## [Source text]
------------------------------------------------
Next, we compared the collected credentials against five widely used wordlists: FastTrack (262 entries), a small set from the Social-Engineer Toolkit; John The Ripper (3545), focused on weak and common passwords; Nmap (4999), containing default credentials for network services; RockYou (14,344,392), a massive dataset from a well-known breach; and Wifite (203,808), targeting likely Wi-Fi and general authentication passwords.
Instead of opting for heavier collections (e.g., SecLists, Weakpass, and Probable Wordlists), each of these wordlists provided a unique perspective, ranging from small and targeted lists optimized for penetration testing (FastTrack, John, Nmap) to larger datasets derived from real-world password leaks (RockYou). Cross-comparison results are given in
Table 21. They indicate that widely used wordlists, such as John, Nmap, and RockYou, capture a significant portion of real-world passwords, with up to 100% of their entries appearing in leaked datasets. HTTP passwords show particularly high overlap with John (25.4% coverage, 0.22 IoU) and Nmap (58.06% coverage, 0.57 IoU), suggesting attackers frequently rely on these lists. SSH passwords have lower overall coverage, reflecting more variation in credential guessing.
We also compared the datasets with the default credential lists (pairs of usernames and passwords) obtained from sources listed in
Section 3.3. The comparison results are given in
Table 22.
These results reveal that credential pairs from the selected default account lists were used when attacking SSH, Telnet, and HTTP honeypots. Notably, the Mirai account list was used in its entirety when attempting connections to the SSH/Telnet honeypots. However, the A coverage values suggest that these lists were too limited, as attackers tested many other credential combinations as well. Similarly, while various well-known default credentials appeared in the leaked dataset, they accounted only for a small and insignificant fraction of the overall data.
Moreover, a detailed examination of the Nessus vulnerability scanner’s account check plugin revealed that the tool attempts to perform SSH and Telnet logins using randomly generated credentials of eight characters in length to assess whether the remote system accepts arbitrary login attempts. The plugin’s description attributes this check to the prevention of false positives, explicitly referencing Mocana SSH within the code. However, we hypothesize that this functionality may also serve as a rudimentary mechanism for identifying less sophisticated honeypots.
Lastly, we directly compared the HTTP, SSH, and Leaks datasets against each other. We compared full-string matches between usernames, passwords, and credential pairs. When comparing username data with leaks that included email addresses, we extracted the username handles from the emails and compared those directly.
------------------------------------------------
## [The task]
Continue the passage on honeypot credentials and password wordlists, starting after its last sentence.
------------------------------------------------
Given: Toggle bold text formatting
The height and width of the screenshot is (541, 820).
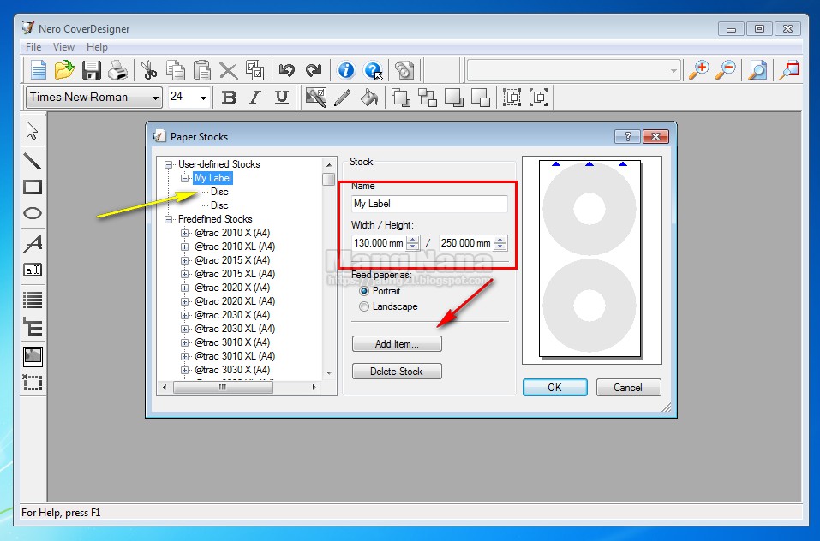Looking at the screenshot, I should 228,98.
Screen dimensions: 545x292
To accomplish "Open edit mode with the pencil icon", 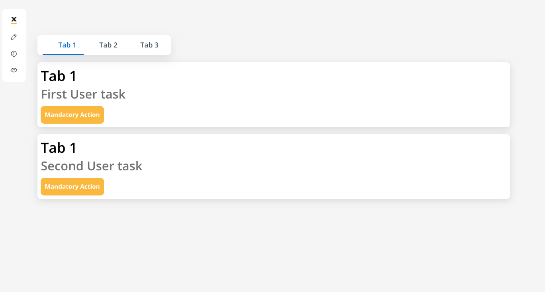I will pyautogui.click(x=14, y=37).
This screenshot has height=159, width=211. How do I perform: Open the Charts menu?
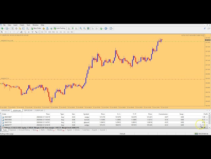pyautogui.click(x=22, y=25)
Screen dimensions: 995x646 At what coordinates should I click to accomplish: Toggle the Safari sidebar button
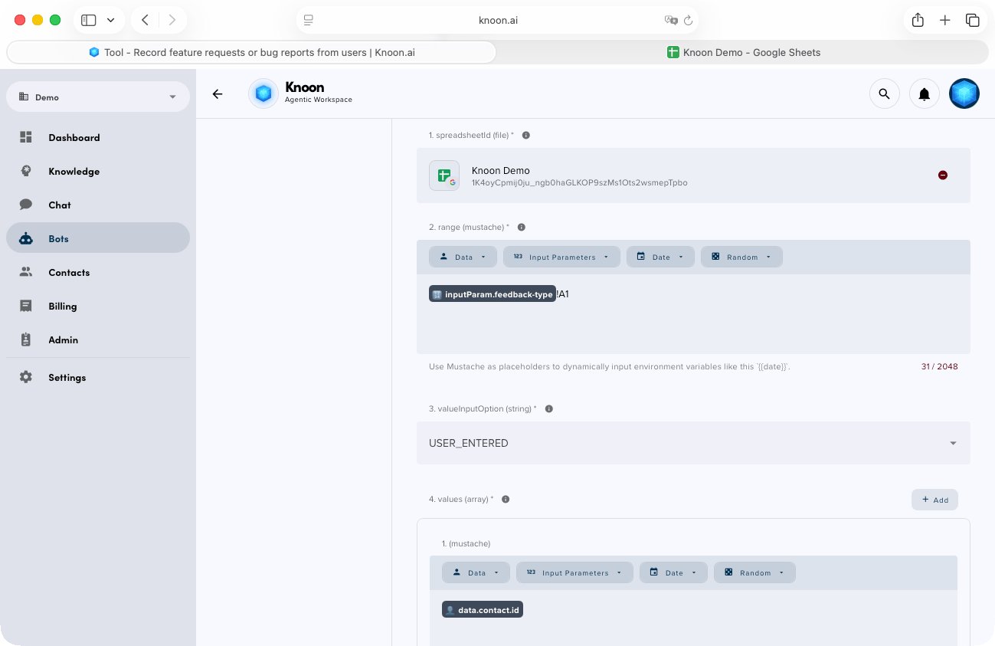[x=89, y=21]
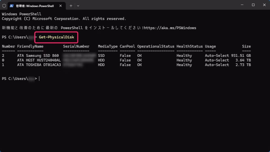
Task: Open a new tab with the plus button
Action: tap(71, 6)
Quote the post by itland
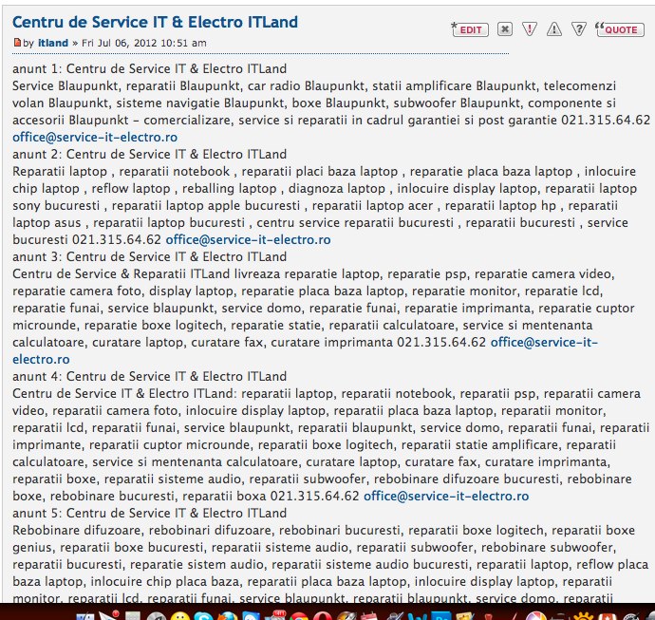 [x=618, y=29]
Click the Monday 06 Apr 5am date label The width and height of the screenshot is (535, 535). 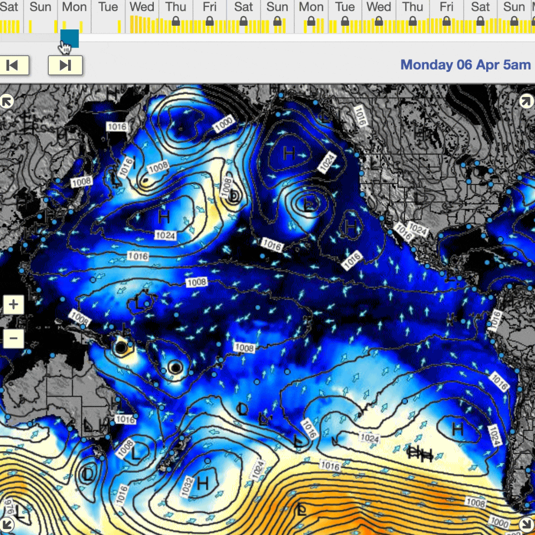pos(465,65)
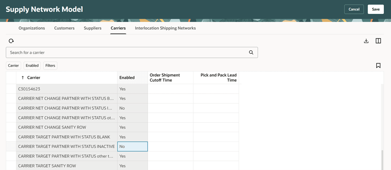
------------------------------------------------
## [Expected answer]
The results in
Table 23 reveal that 90.35% of usernames and 72.52% of passwords used in HTTP attacks have been reused in attacks on SSH or Telnet honeypots. Moreover, 95.97% of usernames used in HTTP attacks and 83.45% of usernames found in SSH/Telnet attacks, as well as 91.27% of passwords found in HTTP attacks and 67.40% passwords found in SSH/Telnet attacks, also existed as entries in the leaked credentials database. However, these numbers were significantly lower when comparing credential pairs, where only 16.18% of HTTP username and password pairs were also used in SSH/Telnet attacks, 65.91% of HTTP accounts, and 25.24% of SSH/Telnet accounts also existed in leaked databases. The total number of attempted unique HTTP and SSH/Telnet credential pairs amounted to less than 0.01% of all unique accounts in the leaked database.
7.5. Personal Information, Patterns, and Mutations
We used a regular-expression-based approach to identify the potential personally identifiable information in the honeypot-collected datasets. Focusing primarily on email addresses and phone numbers, we identified 86 credential pairs in the SSH/Telnet dataset where the username followed a valid email address format. In contrast, no email-like usernames were found in the HTTP dataset.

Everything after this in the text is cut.